→ Exercise requirements
Reproduce exactly the lines from the line containing "Where should I" through the end of the records below, including both ends, and nothing else.

(Stored data entries)
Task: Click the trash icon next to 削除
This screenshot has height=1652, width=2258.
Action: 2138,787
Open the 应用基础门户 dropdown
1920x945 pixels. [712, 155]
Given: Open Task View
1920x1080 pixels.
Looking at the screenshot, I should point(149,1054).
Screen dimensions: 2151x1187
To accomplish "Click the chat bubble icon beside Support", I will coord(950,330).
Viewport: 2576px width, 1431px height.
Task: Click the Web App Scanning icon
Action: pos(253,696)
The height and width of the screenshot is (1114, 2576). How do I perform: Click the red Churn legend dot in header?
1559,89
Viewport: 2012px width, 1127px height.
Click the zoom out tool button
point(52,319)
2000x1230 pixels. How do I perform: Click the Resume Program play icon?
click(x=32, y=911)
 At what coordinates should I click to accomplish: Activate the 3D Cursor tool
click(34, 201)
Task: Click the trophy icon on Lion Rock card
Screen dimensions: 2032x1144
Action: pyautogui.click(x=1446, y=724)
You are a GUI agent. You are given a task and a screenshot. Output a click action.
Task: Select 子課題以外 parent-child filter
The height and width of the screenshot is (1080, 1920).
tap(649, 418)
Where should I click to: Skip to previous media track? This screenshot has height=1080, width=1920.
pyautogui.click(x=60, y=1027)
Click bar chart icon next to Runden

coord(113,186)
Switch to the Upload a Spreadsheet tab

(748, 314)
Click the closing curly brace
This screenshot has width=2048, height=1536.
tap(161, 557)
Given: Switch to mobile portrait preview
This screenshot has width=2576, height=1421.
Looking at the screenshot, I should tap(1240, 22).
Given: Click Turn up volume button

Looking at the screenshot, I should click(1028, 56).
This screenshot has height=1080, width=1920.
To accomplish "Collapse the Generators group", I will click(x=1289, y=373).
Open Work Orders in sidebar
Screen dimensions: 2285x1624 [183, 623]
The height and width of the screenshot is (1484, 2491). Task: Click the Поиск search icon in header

→ Your solution
Where should I click to: Skip to previous media track? This screenshot has height=1080, width=1920.
pyautogui.click(x=60, y=1027)
Click bar chart icon next to Runden

coord(113,186)
Switch to the Upload a Spreadsheet tab

(748, 314)
Click the closing curly brace
This screenshot has width=2048, height=1536.
tap(161, 557)
Given: Switch to mobile portrait preview
This screenshot has width=2576, height=1421.
Looking at the screenshot, I should tap(1240, 22).
Given: Click Turn up volume button

Looking at the screenshot, I should click(1028, 56).
This screenshot has height=1080, width=1920.
To accomplish "Collapse the Generators group", I will click(x=1289, y=373).
Open Work Orders in sidebar
Screen dimensions: 2285x1624 [183, 623]
The height and width of the screenshot is (1484, 2491). Task: Click the Поиск search icon in header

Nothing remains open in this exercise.